Saturday, December 7, 2013

Pearl Harbor Day

Today is Pearl Harbor Day. My stepfather died this February. He had been a POW in World War II, captured in Java in 1940. He survived five years in a Japanese prison camp. I cannot see any headline regarding Pearl Harbor without thinking of him. I saluted him every December 7th when he was alive, and I see no reason to stop that tradition now that he's dead. Hope this current journey is a blast, Ken. I thank you for your sacrifice.

As always, much love, Claire

Thursday, November 14, 2013

Whine!

Some days the choices are far too hard: wrinkle cream for eyes versus mild allergic reaction. Which I have to admit means you can't see the wrinkles because my eyelids are puffy, but I don't think that is what the manufacturer intended.

Wednesday, October 16, 2013

Book Review: Doctor Sleep by Stephen King

As a reader I never noticed this distinction, but as a writer it now seems like a no-brainer. There are writers and there are storytellers. I'm more of a storyteller than I am a writer, and while my ego would like to be considered part of that rarefied group of writers, in truth, I don't mind being a storyteller. Because there are some very good writers who are primarily storytellers, and Stephen King is one of them. Pretty good company to keep.

I consider King a damn good storyteller, perhaps the finest storyteller we have in the U.S. today. I also feel that way about James Lee Burke, but Burke has a foot in both camps (I consider In the Mist of the Confederate Dead one of the most lyrical books I have ever read; it's up there with F. Scott Fitzgerald according to my lights), so he doesn't really count. But King? A damn fine storyteller.

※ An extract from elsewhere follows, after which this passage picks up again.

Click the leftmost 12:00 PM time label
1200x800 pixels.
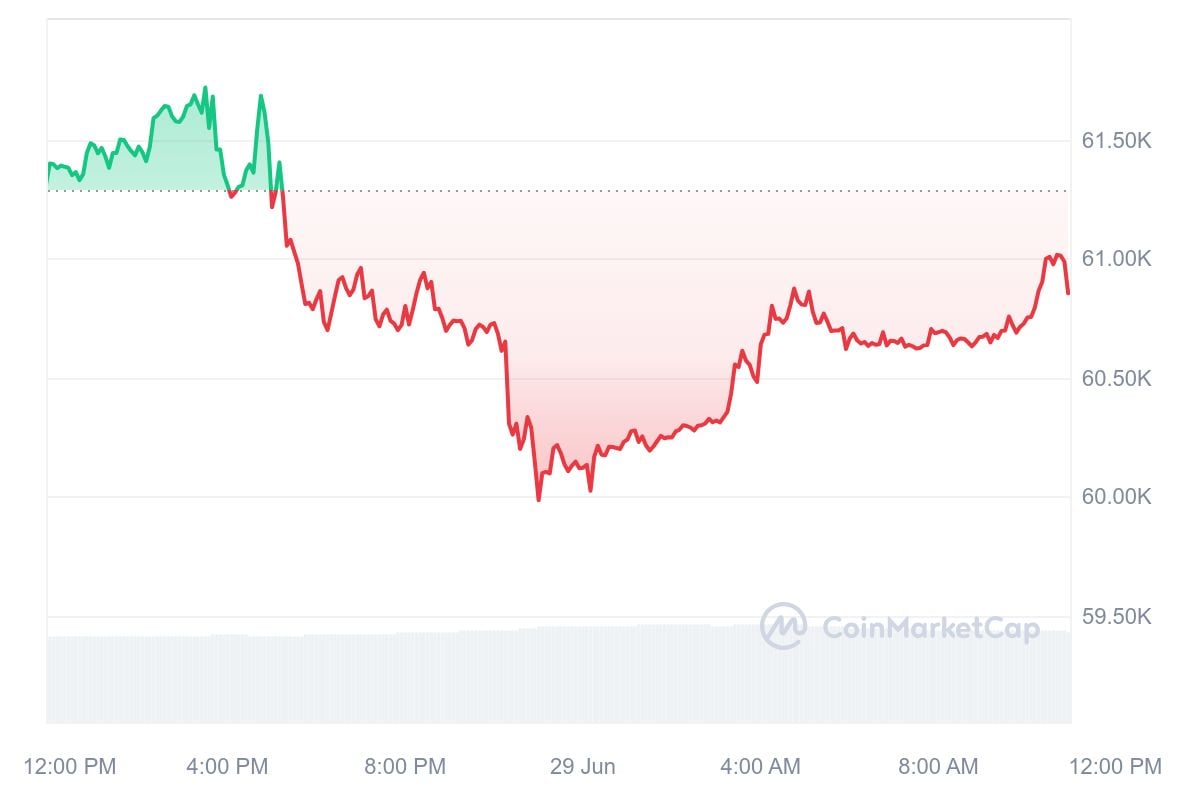pos(70,767)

On the book: I loved it. It is the first book in probably two years that I have sat down and inhaled every single frigging word. I couldn't put it down. It has been so long since that has happened that I was beginning to think that I was just a malcontent. Too stuck up to enjoy a decent book. Too wedded to standards that were persnickety and harsh and unfair. It was nice to be proven wrong.

For those of you who've been living under a rock, this book is the sequel to The Shining. There are only two books out of everything that I have ever read that scared the living shit out of me. The Shining is one of them; Ghost Story by Peter Straub is another. I STILL cannot see topiary animals without looking over my shoulder. To this DAY, I half expect to feel the rip of a claw/branch down the length of my back. THAT is how powerful that book was. And it was a little ironic that I was in Disneyland this weekend, and as I rode by the topiary "zoo" dotting the Small World ride I couldn't help but smile because I had Doctor Sleep in my luggage just waiting to be cracked open that afternoon.

So we have Dan Torrance many years later, an alcoholic like his father, so scarred, stumbling through life, falling a lot, drinking a lot, this boy has become a man and it's not pretty. There are a cast of characters and I won't bore you with basic plot details. I will say that this is a true circle novel. We come back to the Overlook, Dan Torrance must finally face the demons of those years, and once again try to survive and more importantly defeat evil. I think some readers might find this a little too pat, but I enjoyed it. It seemed to me to check off all those boxes that sequels need to do. It finished his story arc. There certainly is room for another story should King wish to pursue it, but Dan Torrance's story seems finished to me. It was very satisfying for precisely the reasons that usually float my boat. This is a book about atonement, a theme that always resonates with me.

Some critiques I've read said that they thought the last third of the book was too soft. I can see that. A younger King would have killed off a couple of people we would have mourned. This older King doesn't feel the need to do that. It did strike toward the end that this had very much a Ghost Story feel about it, with the tribe of evil types being led by a woman (much like Ghost Story), and the ending of the book featuring a road trip. But this is a quibble because maybe books like this just end like this.

None of these quibbles mattered. I couldn't turn the pages fast enough.